## Requirement
Copy the items from the line containing "Add development goal" through the end of the items, inclusive, with the requests included, and shift every coordinate in the answers by -17.
───── Material provided
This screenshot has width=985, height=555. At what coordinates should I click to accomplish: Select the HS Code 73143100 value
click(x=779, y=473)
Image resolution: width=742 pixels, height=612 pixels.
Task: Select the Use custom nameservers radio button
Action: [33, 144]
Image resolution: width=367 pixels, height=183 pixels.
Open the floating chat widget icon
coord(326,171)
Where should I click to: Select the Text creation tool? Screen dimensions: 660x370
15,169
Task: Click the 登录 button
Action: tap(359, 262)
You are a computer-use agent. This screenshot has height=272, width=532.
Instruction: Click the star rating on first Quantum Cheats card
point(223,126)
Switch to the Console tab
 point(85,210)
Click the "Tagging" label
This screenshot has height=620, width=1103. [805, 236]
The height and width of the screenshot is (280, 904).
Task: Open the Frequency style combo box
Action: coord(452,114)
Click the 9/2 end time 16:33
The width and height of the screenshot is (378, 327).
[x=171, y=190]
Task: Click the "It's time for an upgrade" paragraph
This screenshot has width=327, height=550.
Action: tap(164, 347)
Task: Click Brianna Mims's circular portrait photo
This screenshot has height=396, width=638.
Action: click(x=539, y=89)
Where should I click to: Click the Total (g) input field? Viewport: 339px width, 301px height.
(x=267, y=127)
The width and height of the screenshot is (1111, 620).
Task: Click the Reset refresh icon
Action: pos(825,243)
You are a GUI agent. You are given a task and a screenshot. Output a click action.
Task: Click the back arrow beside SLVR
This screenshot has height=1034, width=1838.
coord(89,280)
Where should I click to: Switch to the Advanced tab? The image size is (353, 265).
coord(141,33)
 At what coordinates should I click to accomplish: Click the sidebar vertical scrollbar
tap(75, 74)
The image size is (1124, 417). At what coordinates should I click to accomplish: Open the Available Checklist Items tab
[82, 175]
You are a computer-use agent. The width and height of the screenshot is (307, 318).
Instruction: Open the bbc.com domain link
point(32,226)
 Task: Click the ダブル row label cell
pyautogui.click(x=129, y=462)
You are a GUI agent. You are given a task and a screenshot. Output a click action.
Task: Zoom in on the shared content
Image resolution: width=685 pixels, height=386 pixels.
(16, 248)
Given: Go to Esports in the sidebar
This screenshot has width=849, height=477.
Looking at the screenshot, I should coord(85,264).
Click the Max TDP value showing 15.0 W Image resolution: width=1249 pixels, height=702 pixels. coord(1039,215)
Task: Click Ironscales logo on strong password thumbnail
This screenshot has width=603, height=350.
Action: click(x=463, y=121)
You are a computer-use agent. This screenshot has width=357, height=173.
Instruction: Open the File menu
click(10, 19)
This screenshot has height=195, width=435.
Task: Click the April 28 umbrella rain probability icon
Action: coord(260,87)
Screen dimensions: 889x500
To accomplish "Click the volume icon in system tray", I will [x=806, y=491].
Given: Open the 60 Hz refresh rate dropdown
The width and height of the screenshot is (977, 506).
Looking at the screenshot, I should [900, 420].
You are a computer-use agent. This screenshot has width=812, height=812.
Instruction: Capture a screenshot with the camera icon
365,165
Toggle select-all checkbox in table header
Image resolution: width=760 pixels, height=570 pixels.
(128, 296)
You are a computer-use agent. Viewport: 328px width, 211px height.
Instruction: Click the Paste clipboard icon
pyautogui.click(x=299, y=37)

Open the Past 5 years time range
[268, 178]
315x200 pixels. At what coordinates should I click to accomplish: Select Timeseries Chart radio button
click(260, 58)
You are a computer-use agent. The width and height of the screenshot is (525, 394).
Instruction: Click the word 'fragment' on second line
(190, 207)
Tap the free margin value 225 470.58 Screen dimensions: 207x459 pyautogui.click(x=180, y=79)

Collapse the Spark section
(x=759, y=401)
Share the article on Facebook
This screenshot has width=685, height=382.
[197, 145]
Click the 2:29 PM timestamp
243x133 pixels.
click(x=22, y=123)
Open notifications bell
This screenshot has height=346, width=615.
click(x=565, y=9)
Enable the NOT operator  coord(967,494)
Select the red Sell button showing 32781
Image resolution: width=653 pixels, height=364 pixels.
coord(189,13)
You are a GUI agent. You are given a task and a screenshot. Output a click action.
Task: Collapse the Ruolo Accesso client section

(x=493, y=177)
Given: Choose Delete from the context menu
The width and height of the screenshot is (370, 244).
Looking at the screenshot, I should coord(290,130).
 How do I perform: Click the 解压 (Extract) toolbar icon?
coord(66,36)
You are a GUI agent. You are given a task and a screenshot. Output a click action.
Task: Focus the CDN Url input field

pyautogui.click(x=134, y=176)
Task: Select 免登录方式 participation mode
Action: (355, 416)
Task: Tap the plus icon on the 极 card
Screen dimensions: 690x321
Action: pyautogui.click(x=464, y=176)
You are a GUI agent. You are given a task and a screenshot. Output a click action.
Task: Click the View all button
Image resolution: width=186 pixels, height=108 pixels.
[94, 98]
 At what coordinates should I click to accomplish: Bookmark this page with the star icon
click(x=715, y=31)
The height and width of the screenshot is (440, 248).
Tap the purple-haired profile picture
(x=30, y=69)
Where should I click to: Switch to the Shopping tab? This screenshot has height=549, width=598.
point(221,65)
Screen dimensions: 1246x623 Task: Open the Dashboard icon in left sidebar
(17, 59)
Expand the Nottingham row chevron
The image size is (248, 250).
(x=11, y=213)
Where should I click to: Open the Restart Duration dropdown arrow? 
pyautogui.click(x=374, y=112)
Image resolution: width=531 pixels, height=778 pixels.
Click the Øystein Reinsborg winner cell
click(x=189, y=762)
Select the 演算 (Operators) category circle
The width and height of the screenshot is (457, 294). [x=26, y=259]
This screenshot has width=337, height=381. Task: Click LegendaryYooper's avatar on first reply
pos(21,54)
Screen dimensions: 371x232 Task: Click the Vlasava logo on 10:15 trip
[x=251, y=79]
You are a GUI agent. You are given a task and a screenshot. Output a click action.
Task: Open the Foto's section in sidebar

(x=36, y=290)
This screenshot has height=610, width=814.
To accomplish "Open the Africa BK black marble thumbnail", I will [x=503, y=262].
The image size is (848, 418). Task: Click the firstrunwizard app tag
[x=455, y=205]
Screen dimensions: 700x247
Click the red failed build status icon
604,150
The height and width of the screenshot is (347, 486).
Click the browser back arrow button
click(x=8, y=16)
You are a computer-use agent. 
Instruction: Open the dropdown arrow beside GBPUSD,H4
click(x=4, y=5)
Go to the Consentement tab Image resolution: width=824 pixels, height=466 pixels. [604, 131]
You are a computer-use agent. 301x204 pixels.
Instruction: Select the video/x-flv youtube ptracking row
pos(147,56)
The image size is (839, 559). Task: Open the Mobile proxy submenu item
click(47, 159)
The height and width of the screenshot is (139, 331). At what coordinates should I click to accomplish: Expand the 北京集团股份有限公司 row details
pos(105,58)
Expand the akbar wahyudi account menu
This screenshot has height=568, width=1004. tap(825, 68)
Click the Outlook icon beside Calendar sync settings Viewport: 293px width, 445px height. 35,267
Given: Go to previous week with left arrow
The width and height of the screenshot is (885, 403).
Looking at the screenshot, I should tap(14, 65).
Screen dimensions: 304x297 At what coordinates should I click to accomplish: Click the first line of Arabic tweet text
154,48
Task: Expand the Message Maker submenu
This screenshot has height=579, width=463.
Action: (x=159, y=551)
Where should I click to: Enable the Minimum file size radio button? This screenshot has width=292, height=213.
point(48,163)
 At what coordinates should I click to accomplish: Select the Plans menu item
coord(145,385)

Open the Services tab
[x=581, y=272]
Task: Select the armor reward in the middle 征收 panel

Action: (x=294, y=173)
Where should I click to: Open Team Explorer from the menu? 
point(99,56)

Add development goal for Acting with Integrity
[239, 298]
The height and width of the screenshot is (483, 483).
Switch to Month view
──────────
## Output of the task
Add development goal for Acting with Integrity
[222, 281]
The height and width of the screenshot is (483, 483).
Switch to Month view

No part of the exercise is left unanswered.